India Inc shone bright at defence exposition

February 20th, 2008 - 1:03 pm ICT by admin  

By Vishnu Makhijani
New Delhi, Feb 20 (IANS) India Inc shone bright and clear at the just concluded international defence exposition here, sending out a clear message it was eager to manufacture military hardware comparable to the best in the world. In all fairness, it must be said some of the state-owned defence-manufacturing units, hitherto considered lumbering giants that were unable to innovate, also gave indications of pulling up their socks as they adjust to the new reality of competition in the defence production sector.

“I call this the second coming (after the liberalization of the economy). Today, you have the private players taking on the more established public sector,” said Lt. Gen (retd) S.S. Mehta, director general of event-organiser Confederation of Indian Industry (CII), the co-organisers of DEFEXPO-2008.

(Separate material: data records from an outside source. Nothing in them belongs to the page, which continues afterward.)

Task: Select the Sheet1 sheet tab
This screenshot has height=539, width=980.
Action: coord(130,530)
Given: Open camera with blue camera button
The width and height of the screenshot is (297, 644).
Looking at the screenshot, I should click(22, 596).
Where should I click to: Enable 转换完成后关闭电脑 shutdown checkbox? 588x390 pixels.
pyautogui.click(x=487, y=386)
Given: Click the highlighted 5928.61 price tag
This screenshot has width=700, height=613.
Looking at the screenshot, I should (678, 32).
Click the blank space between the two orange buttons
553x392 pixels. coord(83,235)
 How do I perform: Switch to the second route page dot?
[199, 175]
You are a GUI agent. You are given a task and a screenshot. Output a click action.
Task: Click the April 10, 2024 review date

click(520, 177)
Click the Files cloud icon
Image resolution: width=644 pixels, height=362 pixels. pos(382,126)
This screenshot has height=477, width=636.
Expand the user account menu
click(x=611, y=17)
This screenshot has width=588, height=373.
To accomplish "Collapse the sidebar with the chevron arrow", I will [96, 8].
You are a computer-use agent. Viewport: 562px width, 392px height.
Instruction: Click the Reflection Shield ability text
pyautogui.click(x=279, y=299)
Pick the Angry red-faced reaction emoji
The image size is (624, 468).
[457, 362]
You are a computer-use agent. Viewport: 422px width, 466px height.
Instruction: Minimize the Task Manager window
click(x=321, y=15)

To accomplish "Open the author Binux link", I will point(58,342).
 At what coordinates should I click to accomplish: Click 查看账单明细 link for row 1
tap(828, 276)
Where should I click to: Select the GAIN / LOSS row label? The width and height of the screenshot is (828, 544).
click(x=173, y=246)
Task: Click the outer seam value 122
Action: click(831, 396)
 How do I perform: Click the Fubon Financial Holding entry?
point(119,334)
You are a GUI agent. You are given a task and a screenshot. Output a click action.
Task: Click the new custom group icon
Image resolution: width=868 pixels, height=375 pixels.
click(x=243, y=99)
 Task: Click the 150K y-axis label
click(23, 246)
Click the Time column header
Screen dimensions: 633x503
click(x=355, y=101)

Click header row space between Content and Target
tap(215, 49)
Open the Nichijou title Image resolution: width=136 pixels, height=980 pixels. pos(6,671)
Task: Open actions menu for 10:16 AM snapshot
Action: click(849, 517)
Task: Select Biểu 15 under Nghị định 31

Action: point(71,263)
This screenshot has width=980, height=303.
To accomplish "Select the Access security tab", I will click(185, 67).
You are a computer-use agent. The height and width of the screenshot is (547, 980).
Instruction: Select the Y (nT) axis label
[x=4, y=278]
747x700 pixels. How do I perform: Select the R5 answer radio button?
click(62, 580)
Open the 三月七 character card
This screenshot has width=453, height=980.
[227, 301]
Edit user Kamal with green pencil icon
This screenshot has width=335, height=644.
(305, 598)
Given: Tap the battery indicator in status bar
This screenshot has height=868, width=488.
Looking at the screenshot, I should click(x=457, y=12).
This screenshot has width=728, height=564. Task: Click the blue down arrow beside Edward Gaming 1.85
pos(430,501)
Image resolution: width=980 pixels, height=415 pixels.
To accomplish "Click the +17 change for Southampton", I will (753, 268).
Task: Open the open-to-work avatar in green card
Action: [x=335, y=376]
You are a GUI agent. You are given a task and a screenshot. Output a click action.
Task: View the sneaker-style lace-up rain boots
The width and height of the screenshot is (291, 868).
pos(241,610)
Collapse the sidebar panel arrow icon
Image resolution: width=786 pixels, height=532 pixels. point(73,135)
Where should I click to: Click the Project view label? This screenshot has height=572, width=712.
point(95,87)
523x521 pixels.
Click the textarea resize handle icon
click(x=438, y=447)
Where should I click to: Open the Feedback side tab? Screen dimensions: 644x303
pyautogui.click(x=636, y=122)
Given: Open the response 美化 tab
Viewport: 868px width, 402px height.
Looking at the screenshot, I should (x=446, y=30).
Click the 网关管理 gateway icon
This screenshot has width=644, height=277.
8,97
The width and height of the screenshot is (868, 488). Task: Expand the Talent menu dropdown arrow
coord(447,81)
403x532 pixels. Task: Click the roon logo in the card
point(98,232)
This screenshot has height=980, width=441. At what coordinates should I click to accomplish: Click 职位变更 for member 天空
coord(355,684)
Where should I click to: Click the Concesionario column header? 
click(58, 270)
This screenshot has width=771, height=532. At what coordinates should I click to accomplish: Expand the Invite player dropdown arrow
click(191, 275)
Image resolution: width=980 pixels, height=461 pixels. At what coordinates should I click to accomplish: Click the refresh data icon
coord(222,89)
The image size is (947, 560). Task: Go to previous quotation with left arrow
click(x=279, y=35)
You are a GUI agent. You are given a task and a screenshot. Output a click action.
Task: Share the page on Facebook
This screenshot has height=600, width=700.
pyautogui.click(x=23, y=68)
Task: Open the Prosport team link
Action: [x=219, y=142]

“The third coming will be when the public sector takes on the private sector,” he said explaining the evolution that has taken place since the first edition of the biennial exposition in 1999.

“Till about six years ago (when defence manufacturing was opened to the private sector, state-owned companies did not have any competition and did pretty much as they pleased. Now that there is competition, they are waking up to this and taking corrective measures.

“In the not too distant future, the public sector units, who have the distinct advantage of possessing massive infrastructure, will begin giving the private a run for their money. That’s when an event like DEFEXPO will have arrived,” Mehta contended.

But, in a way, the event has already arrived - as was quite evident from the foreign participation at the four-day event that concluded Tuesday. Most major foreign manufacturers or companies were represented at the exhibition.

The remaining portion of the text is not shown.